Purchased in 2012 for $11 million by a joint venture that included Jonathan Butler — founder of Brownstoner, Brooklyn Flea and Smorgasburg — BFC Partners and the Goldman Sachs Urban Investment Group, the building was subject to a $30 million adaptive reuse by Selldorf Architects in 2014, transforming into creative office space with a cafe and Berg’n Beer Hall at street level. The project was assisted by $25 million in New Markets Tax Credits, according to BFC Partners. 

The renovation won a Masterworks award for Best Neighborhood Catalyst from the Municipal Art Society of New York, and also received the Lucy G. Moses Award for outstanding preservation efforts from the New York Landmarks Conservancy, according to Yun Architecture, whose founder, Susan Yun, was the project manager for the renovation while at Selldorf.  

The building was sold to Asher Abehsera of LIVWRK in June 2019 for $55.95 million, according to TerraCRG, which brokered the deal. 

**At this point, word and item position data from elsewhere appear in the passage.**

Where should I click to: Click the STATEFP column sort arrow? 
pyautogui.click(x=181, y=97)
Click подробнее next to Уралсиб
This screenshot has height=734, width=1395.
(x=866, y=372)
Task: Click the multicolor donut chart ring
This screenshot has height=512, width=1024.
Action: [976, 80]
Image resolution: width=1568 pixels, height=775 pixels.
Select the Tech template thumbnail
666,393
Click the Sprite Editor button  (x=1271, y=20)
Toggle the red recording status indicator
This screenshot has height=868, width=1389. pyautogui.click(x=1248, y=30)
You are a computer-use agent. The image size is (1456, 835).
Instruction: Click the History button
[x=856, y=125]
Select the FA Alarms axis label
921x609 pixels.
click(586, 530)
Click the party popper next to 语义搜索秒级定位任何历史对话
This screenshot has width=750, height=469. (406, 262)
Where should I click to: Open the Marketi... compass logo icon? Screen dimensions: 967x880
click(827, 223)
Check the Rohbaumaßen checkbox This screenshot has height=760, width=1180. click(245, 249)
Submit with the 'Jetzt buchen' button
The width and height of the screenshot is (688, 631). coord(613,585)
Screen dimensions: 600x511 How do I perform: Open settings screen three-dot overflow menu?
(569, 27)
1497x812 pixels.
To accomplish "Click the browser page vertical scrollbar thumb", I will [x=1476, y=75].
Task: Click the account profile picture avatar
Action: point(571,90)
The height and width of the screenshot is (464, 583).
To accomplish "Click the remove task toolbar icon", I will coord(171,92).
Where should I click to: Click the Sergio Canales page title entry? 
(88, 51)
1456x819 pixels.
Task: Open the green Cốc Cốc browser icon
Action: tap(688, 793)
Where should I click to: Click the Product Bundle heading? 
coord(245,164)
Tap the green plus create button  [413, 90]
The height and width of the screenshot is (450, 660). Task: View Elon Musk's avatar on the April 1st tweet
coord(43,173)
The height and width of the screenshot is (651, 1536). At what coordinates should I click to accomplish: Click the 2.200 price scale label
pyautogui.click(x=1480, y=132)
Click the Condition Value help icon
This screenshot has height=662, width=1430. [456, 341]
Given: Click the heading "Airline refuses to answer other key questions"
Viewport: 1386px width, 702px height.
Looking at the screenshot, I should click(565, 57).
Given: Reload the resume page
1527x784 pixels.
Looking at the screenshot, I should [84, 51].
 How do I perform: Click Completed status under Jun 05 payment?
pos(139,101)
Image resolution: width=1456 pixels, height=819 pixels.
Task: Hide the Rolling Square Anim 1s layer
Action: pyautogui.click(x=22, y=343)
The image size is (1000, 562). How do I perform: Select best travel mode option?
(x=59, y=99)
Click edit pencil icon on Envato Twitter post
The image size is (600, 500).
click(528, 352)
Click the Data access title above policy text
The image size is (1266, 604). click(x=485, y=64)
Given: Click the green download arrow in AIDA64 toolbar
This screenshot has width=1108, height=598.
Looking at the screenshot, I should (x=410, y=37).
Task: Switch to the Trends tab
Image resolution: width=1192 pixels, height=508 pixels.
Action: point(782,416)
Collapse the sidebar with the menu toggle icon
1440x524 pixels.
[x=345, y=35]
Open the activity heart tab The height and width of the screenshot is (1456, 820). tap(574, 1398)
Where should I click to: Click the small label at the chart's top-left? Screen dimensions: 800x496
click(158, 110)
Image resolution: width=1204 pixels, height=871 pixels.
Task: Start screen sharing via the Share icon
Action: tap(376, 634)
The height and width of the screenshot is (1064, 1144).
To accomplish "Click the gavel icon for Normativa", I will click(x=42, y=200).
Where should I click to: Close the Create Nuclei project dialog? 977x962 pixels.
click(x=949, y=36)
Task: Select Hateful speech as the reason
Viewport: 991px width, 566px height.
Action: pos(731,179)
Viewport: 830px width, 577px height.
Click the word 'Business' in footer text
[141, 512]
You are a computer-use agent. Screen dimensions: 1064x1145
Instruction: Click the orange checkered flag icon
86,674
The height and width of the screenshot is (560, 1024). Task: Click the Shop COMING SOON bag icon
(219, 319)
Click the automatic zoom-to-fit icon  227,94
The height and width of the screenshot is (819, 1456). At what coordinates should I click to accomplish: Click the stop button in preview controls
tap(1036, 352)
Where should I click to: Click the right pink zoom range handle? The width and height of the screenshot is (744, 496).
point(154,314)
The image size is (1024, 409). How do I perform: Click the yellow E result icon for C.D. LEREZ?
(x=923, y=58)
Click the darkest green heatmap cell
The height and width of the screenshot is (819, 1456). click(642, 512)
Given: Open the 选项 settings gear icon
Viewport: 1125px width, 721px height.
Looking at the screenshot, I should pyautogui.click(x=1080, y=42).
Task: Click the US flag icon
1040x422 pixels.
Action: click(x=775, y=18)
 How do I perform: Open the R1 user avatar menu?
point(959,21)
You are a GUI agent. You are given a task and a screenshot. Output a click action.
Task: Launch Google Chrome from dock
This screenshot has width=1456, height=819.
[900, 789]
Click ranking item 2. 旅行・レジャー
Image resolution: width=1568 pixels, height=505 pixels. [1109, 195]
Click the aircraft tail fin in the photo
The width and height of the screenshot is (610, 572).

Its value faltered, however, by November 2023, felled by COVID, and it sold — minus two retail condos off-loaded separately for $6 million in 2021 — for just $32.5 million to Brooklyn developers Shiya Labin and Isaac Hager, according to Crain’s. (Berg’n closed in 2020. Meridian Capital Group’s announcement of the building’s 2023 sale described the building as “distressed.”)

Other tenants at 1000 Dean Street include coworking company Industrious and the film and photo soundstage Be Electric Studios.